• Work request:
Only the lines from the one with "Where should I click to: Click" through the final line below belong in the answer, copied exactly and without pictures.

-------- Data for this task

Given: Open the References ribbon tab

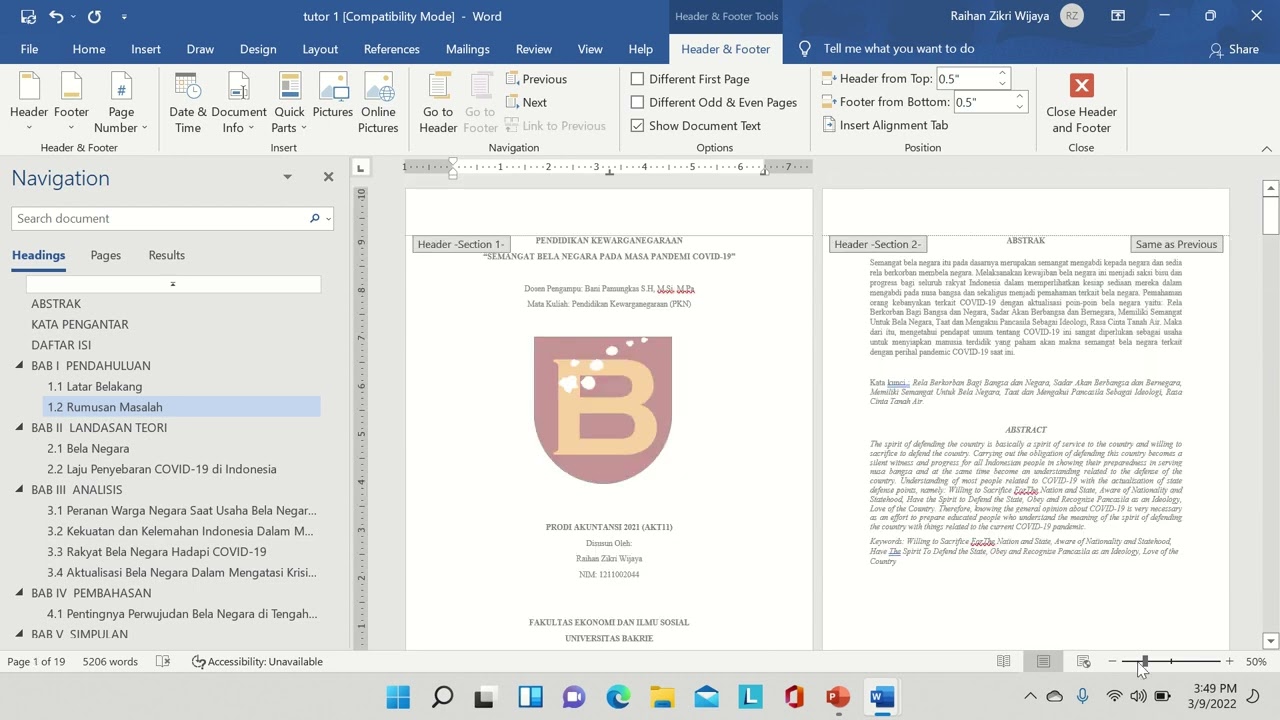Looking at the screenshot, I should pos(391,49).
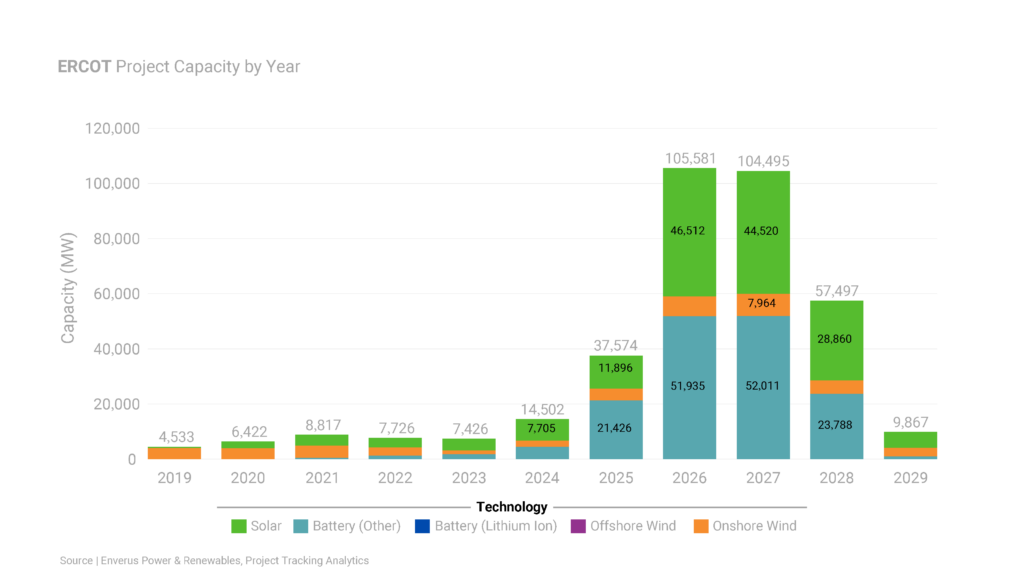Click the 105,581 total label above 2026

pyautogui.click(x=690, y=159)
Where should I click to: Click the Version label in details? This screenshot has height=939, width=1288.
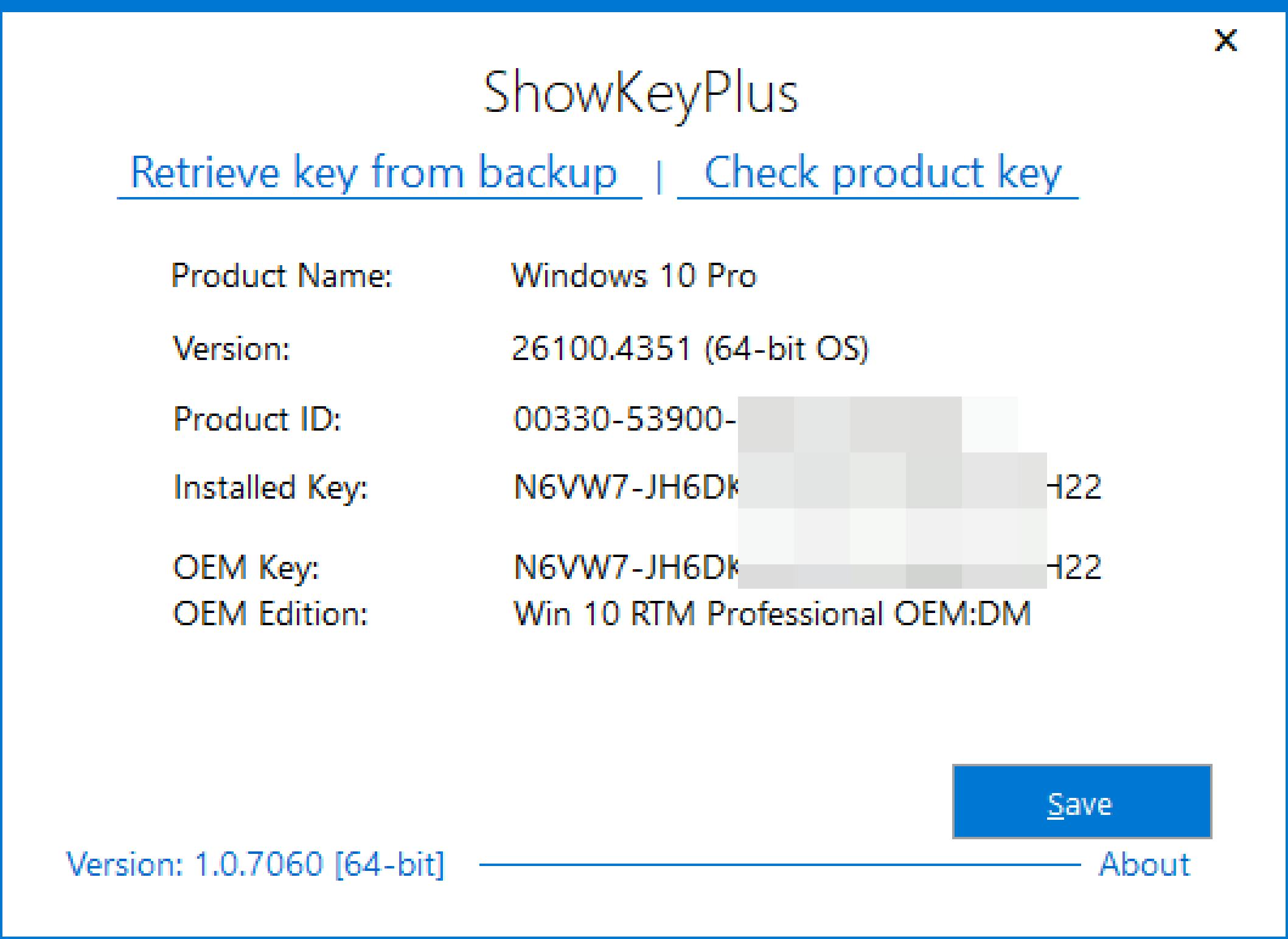click(232, 348)
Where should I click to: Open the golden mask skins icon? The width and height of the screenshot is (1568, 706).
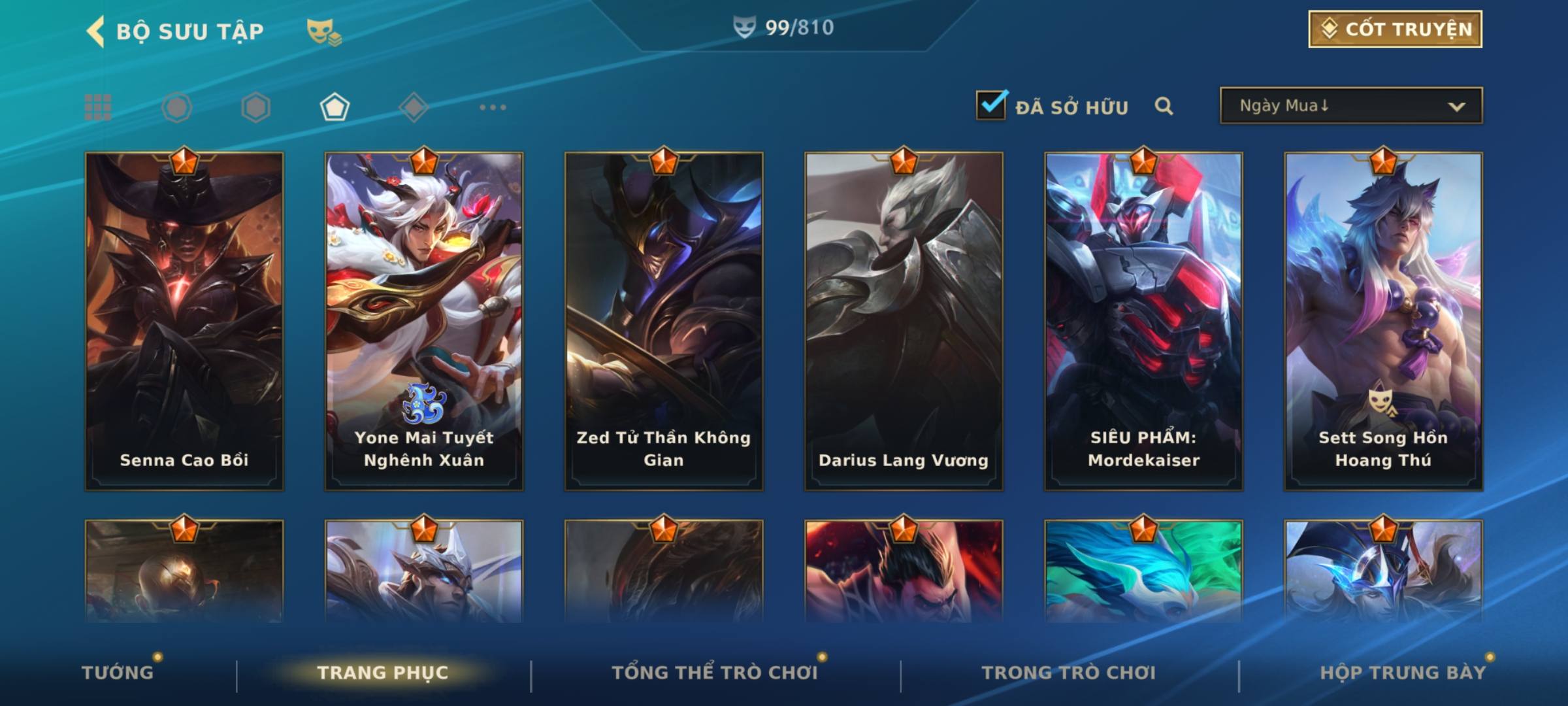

----------------

• Response box:
Where should I click to: Click the Version label in details? This screenshot has height=939, width=1288.
click(232, 348)
Where should I click to: Open the golden mask skins icon? The width and height of the screenshot is (1568, 706).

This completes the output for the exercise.